**DATASET CONTENT**
____

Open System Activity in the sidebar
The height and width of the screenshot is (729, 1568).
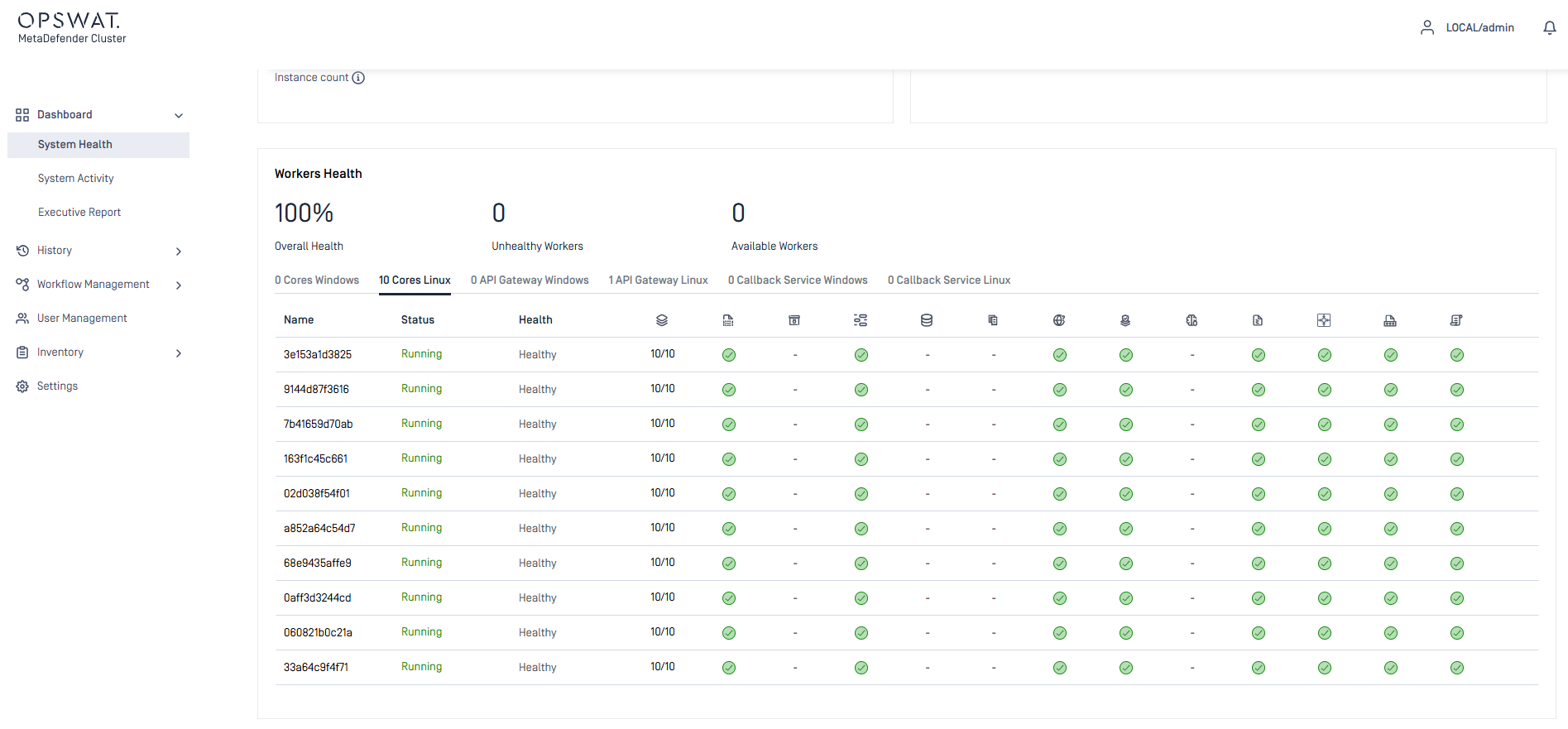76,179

____

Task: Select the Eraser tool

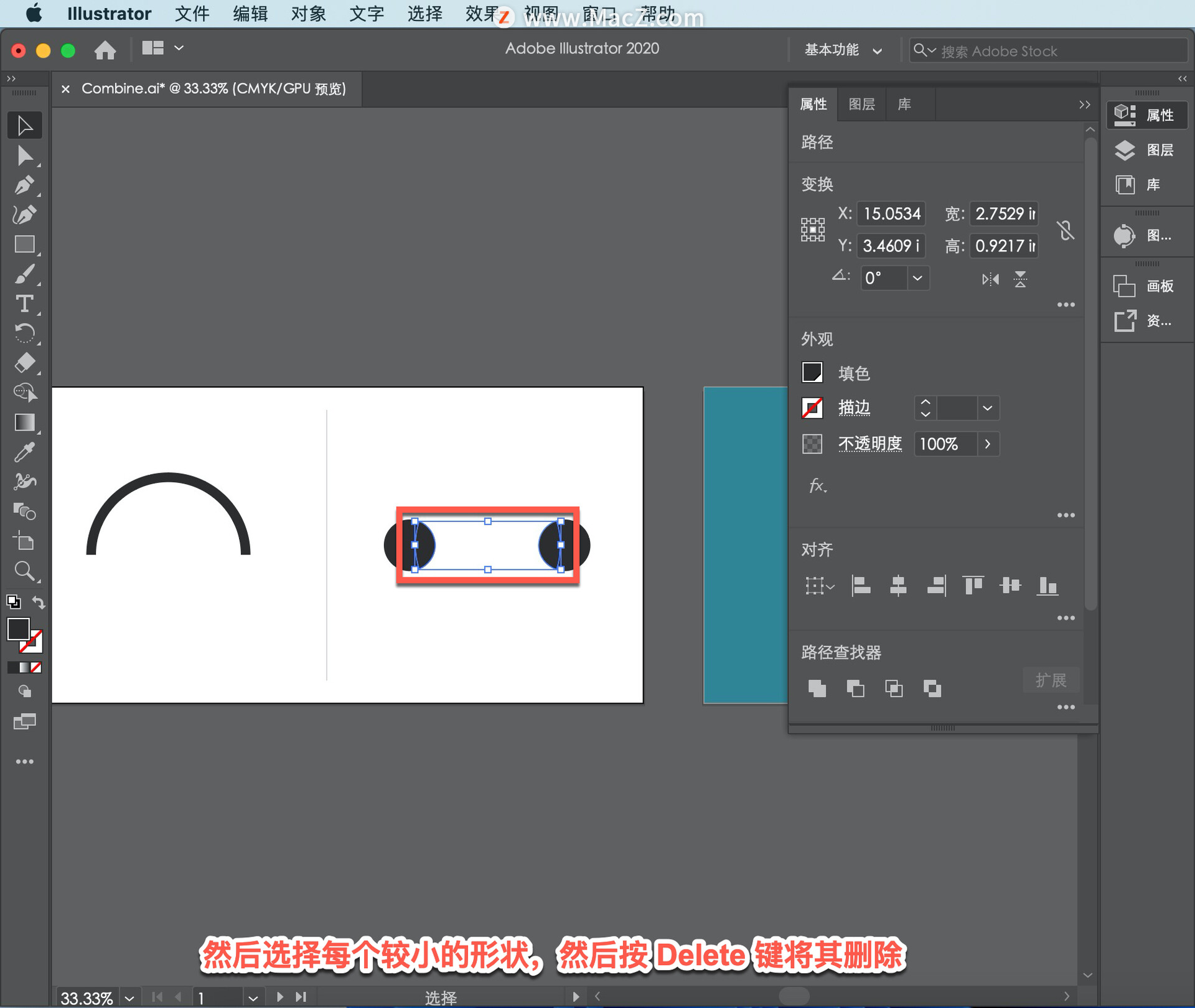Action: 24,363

____

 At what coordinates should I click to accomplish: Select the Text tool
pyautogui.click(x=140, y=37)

____

**OBJECTIVE**
Can you write out, word for word, the rows above from the line containing "At what coordinates" through the line containing "pyautogui.click(x=140, y=37)"?

**RESULT FOR THIS EXERCISE**
 At what coordinates should I click to accomplish: Select the Text tool
pyautogui.click(x=140, y=37)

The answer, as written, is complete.